** start Text block **

To prevent this the application needs to reduce your ALIAses down to their roots to separate the key ones from the duplicates and that is virtually impossible to do given the infinite recursion.

There is no need to reduce anything to their roots, and infinite recursion has nothing to do with this. What you call virtually impossible are simple matching algorithms I’ve been writing for a decade. What you may not realize is that it is the recursion that makes this so simple to do. It makes the user interface easy, it makes the algorithms easy, it makes the conception of the model easy.

Similarly, it makes it extremely difficult to validate since your conclusions are spread amongst a multitude of Person fragments.

They are not spread out amongst a multitude of fragments. They are organized into a tight tree structure that exactly matches the decisions and conclusions you made in deciding which of your source records refer to each of your persons. Your conclusions are organized for you in the best possible manner. Writing proof statements in an N-tier system is a dream come true.

As a researcher I am trying to model the real world. To that end my Persons represent real people who I am researching and trying to come to conclusions on. They do not/should not represent fragmented bits of source data. The place for that is within the interpretation of each Source.

This is the argument that every person record in a database should represent a real individual. I’ve called this the conclusion-only argument for twenty years. This is also @lkessler’s anti-persona argument. He too wants to put the evidence in the source records. Conclusion-only desk top programs essentially stopped all advancement in genealogical software twenty-five years. There are essentially no differences between desktop systems today. They all compete by the slickness of how you enter data, how they claim to support citations, whether or not you can add photos, whether or not you can tweet your relatives and whether or not you can inspect data from on-line services. Whoop-tee-doo. There has been little advancement in the support of the processes of actually doing genealogy during this time. Maybe my N-tier approach is not that answer, but continuing to stick to a conclusion-only model has a decades old history of not being the answer.

@EssyGreen
Copy link

@ttwetmore

OK so if it's so easy then why, in the "20 years" you've been obsessed with your version of N-tier, haven't you yet written that killer app using existing GEDCOM - since it nigh as dammit supports exactly the type of thing you require with its ALIAs links?

** end Text block **
** start Dataset rows **

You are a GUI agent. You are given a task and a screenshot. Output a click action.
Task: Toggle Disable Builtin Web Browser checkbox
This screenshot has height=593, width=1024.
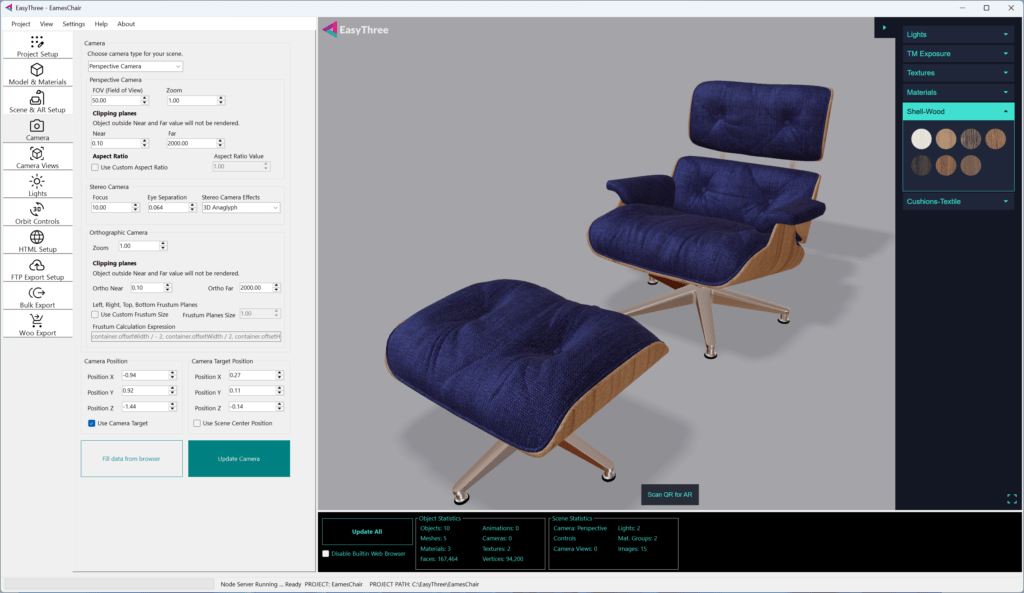(x=325, y=553)
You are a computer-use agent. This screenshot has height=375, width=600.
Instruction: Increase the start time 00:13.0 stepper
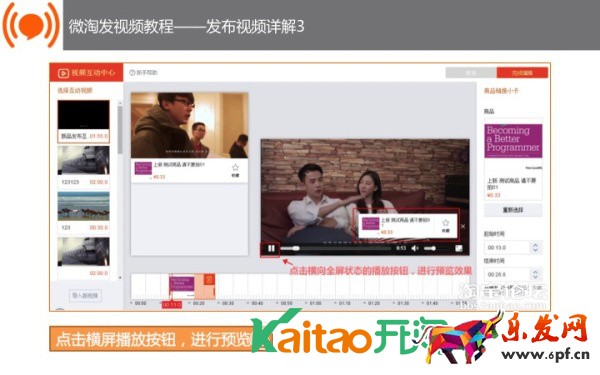pos(535,245)
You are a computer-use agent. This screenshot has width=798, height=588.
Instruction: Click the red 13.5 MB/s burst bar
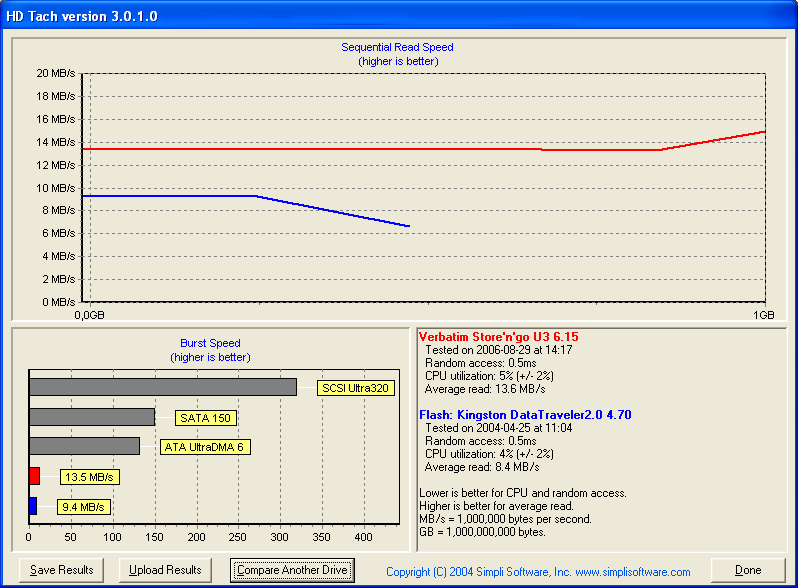click(x=34, y=476)
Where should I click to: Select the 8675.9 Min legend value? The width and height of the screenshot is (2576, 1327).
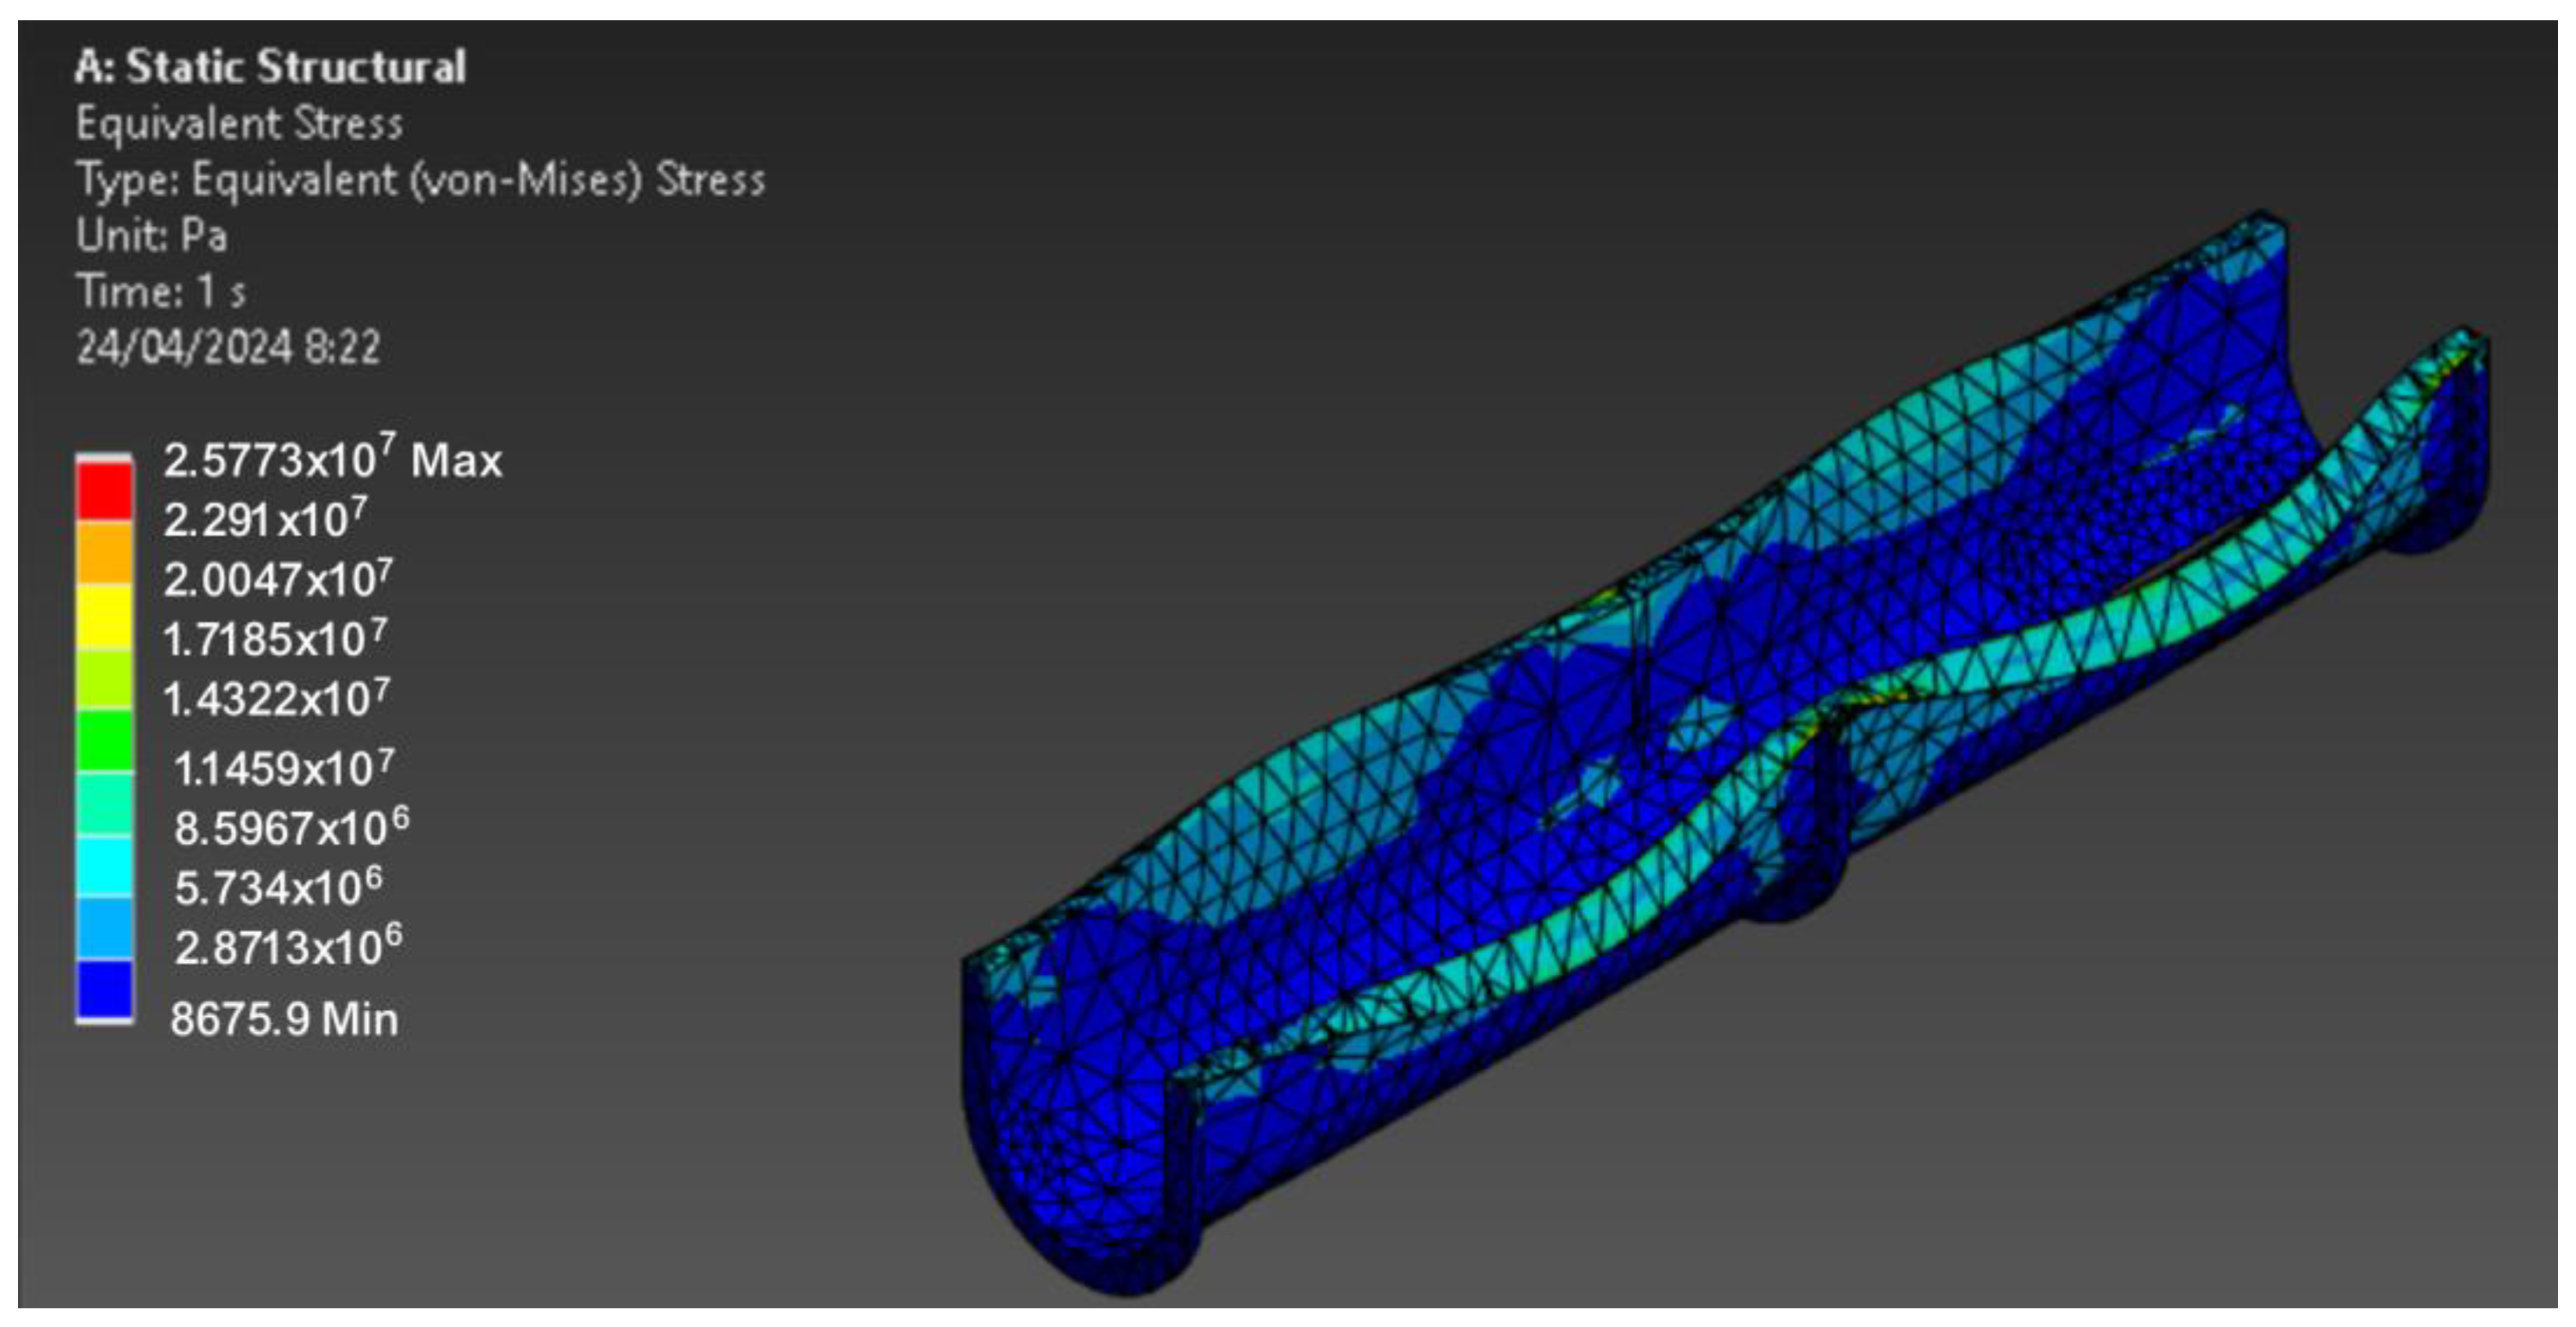[x=284, y=1019]
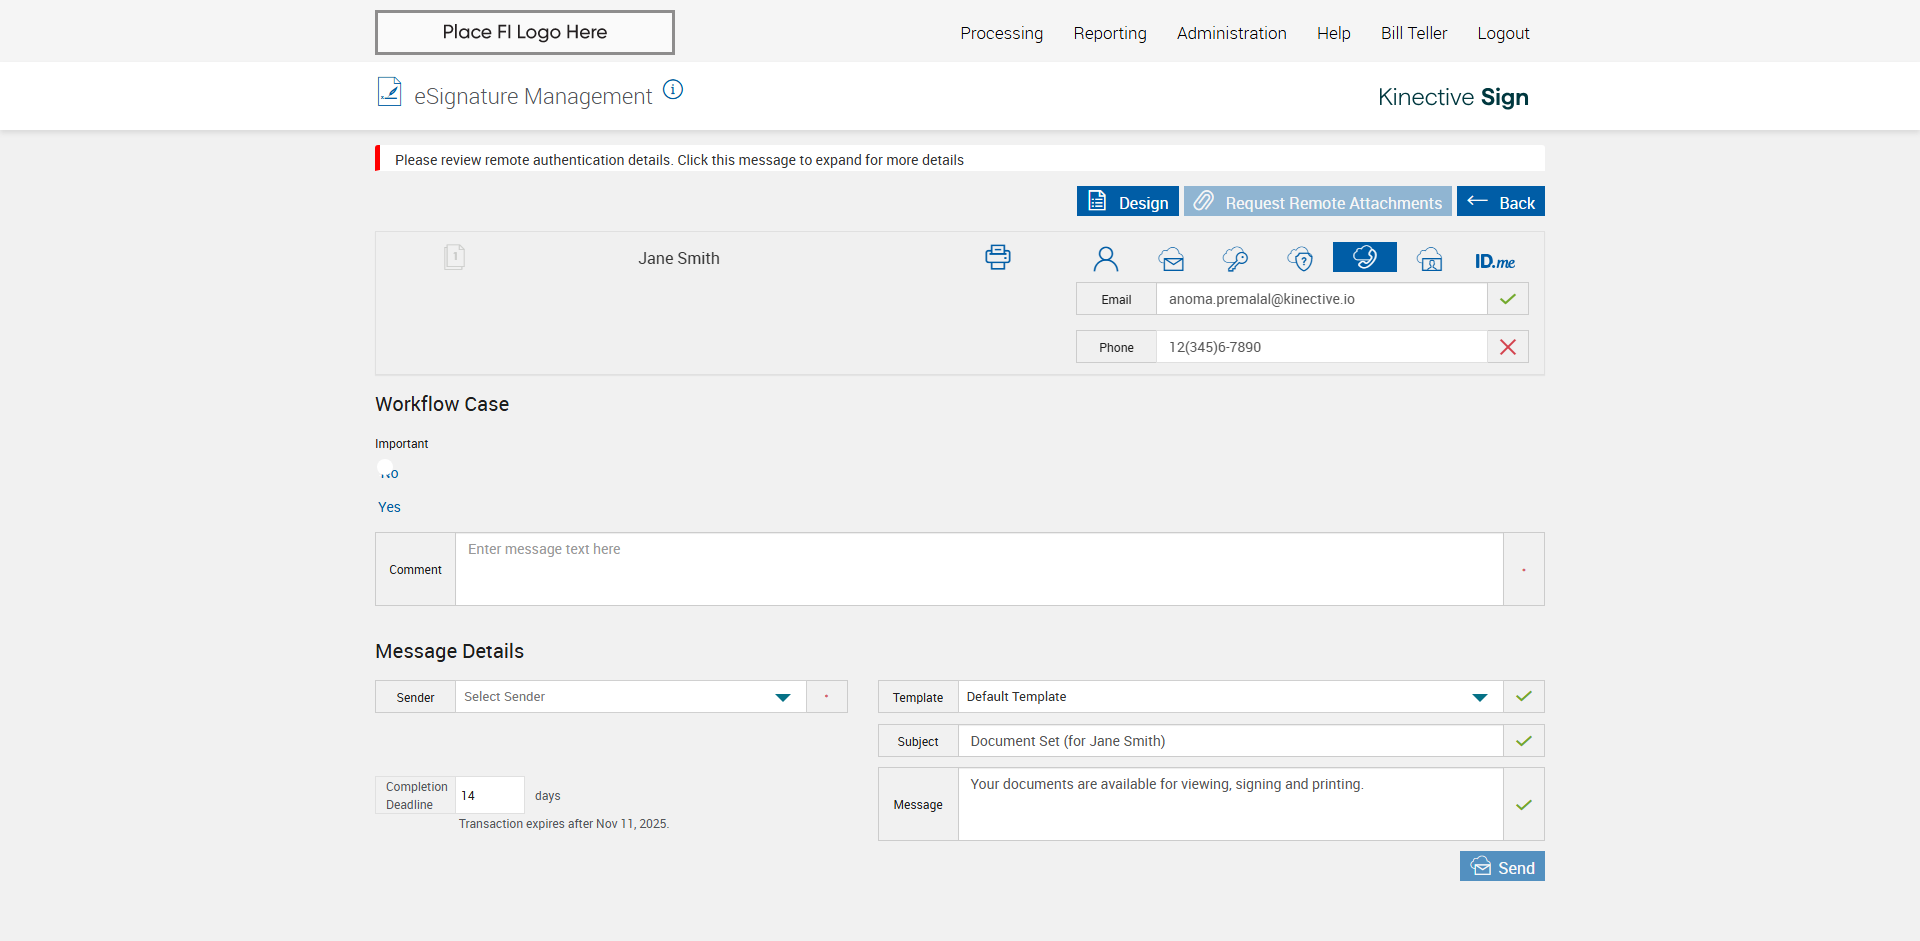The image size is (1920, 941).
Task: Click the info icon beside eSignature Management
Action: pos(673,90)
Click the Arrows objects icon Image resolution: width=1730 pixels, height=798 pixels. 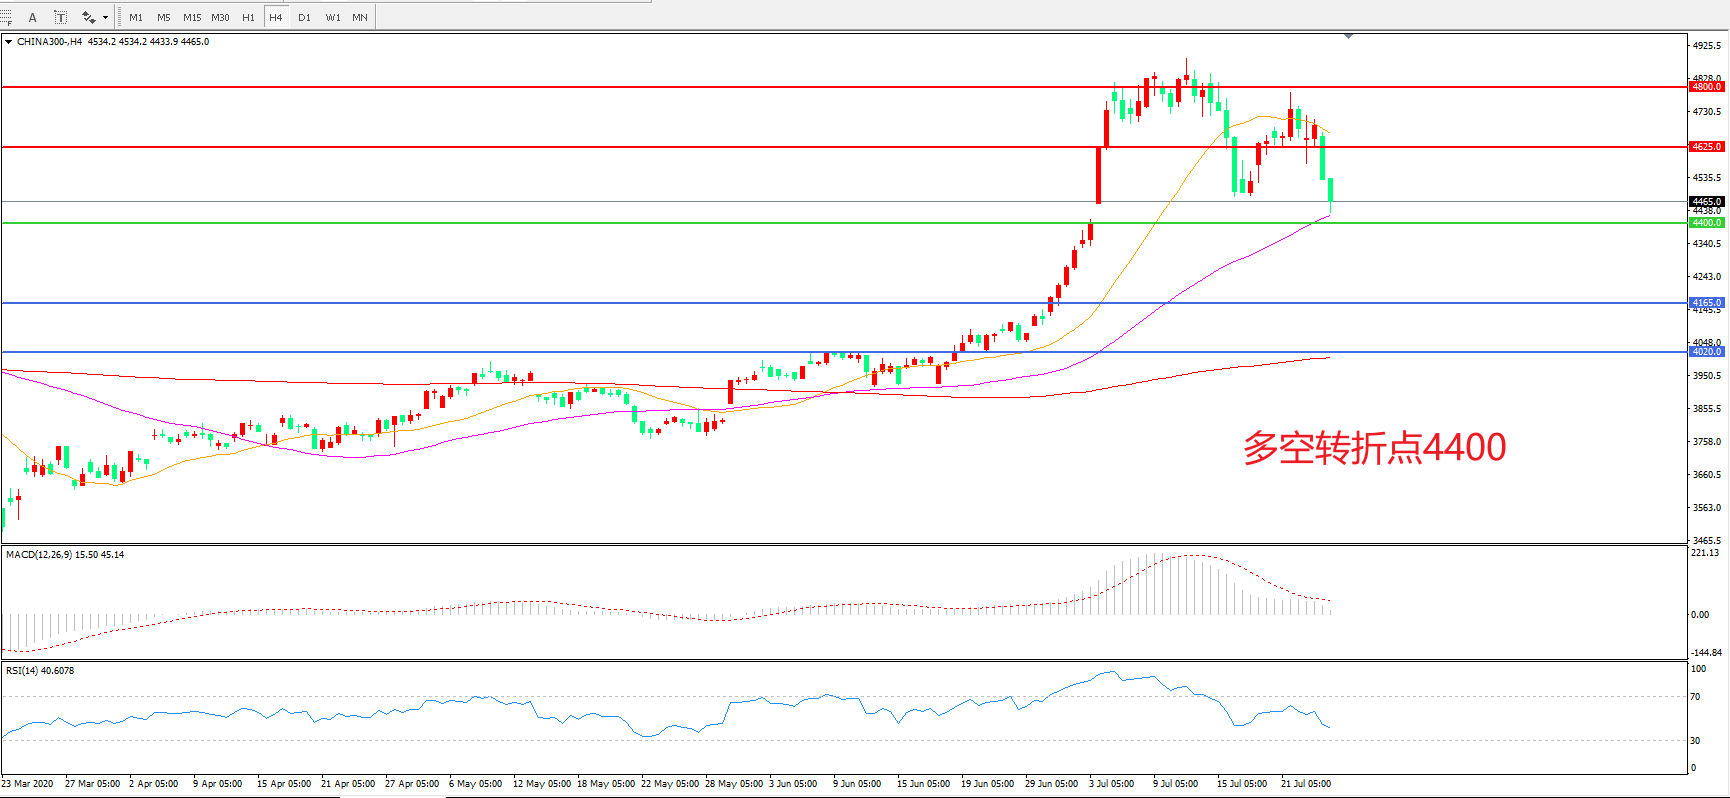point(88,17)
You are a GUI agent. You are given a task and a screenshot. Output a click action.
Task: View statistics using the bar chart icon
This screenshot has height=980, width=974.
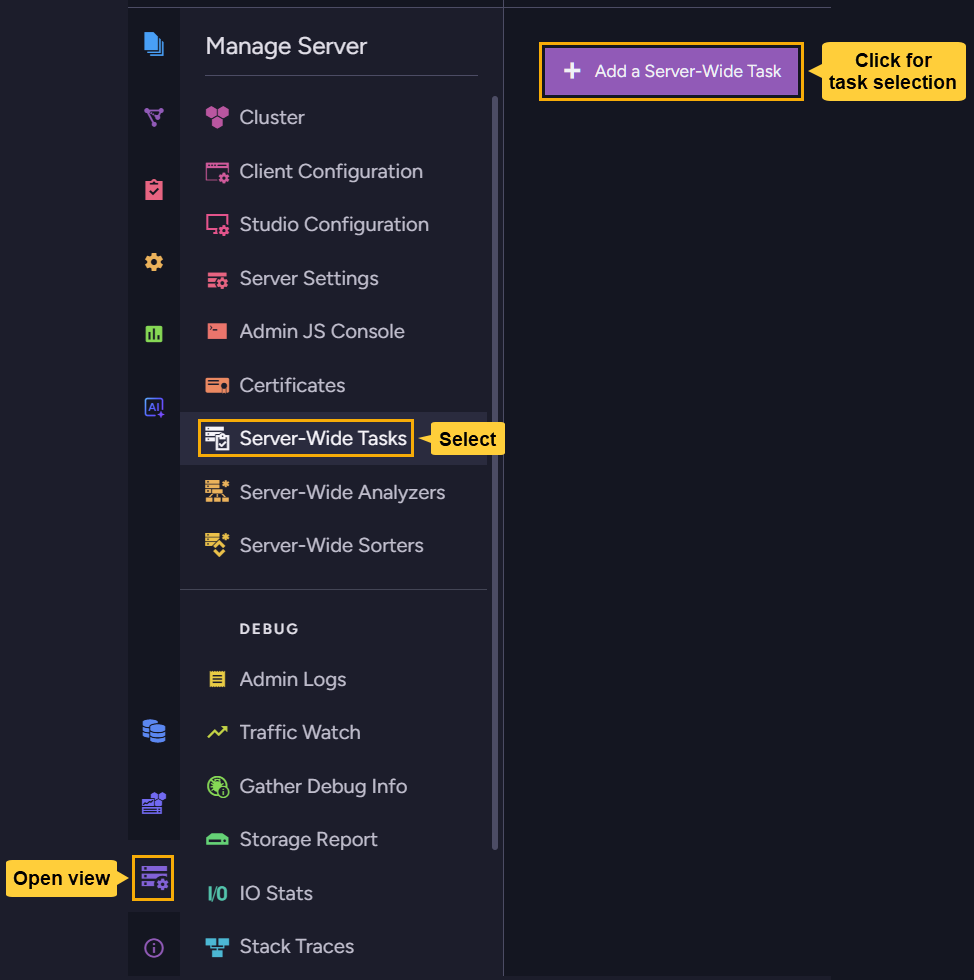pyautogui.click(x=154, y=333)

** end Dataset rows **

-- Directions for this task --
Reproduce the forum exchange about N-tier genealogy models word for word, from start to finish.

-- Task solution --
To prevent this the application needs to reduce your ALIAses down to their roots to separate the key ones from the duplicates and that is virtually impossible to do given the infinite recursion.

There is no need to reduce anything to their roots, and infinite recursion has nothing to do with this. What you call virtually impossible are simple matching algorithms I’ve been writing for a decade. What you may not realize is that it is the recursion that makes this so simple to do. It makes the user interface easy, it makes the algorithms easy, it makes the conception of the model easy.

Similarly, it makes it extremely difficult to validate since your conclusions are spread amongst a multitude of Person fragments.

They are not spread out amongst a multitude of fragments. They are organized into a tight tree structure that exactly matches the decisions and conclusions you made in deciding which of your source records refer to each of your persons. Your conclusions are organized for you in the best possible manner. Writing proof statements in an N-tier system is a dream come true.

As a researcher I am trying to model the real world. To that end my Persons represent real people who I am researching and trying to come to conclusions on. They do not/should not represent fragmented bits of source data. The place for that is within the interpretation of each Source.

This is the argument that every person record in a database should represent a real individual. I’ve called this the conclusion-only argument for twenty years. This is also @lkessler’s anti-persona argument. He too wants to put the evidence in the source records. Conclusion-only desk top programs essentially stopped all advancement in genealogical software twenty-five years. There are essentially no differences between desktop systems today. They all compete by the slickness of how you enter data, how they claim to support citations, whether or not you can add photos, whether or not you can tweet your relatives and whether or not you can inspect data from on-line services. Whoop-tee-doo. There has been little advancement in the support of the processes of actually doing genealogy during this time. Maybe my N-tier approach is not that answer, but continuing to stick to a conclusion-only model has a decades old history of not being the answer.

@EssyGreen
Copy link

@ttwetmore

OK so if it's so easy then why, in the "20 years" you've been obsessed with your version of N-tier, haven't you yet written that killer app using existing GEDCOM - since it nigh as dammit supports exactly the type of thing you require with its ALIAs links?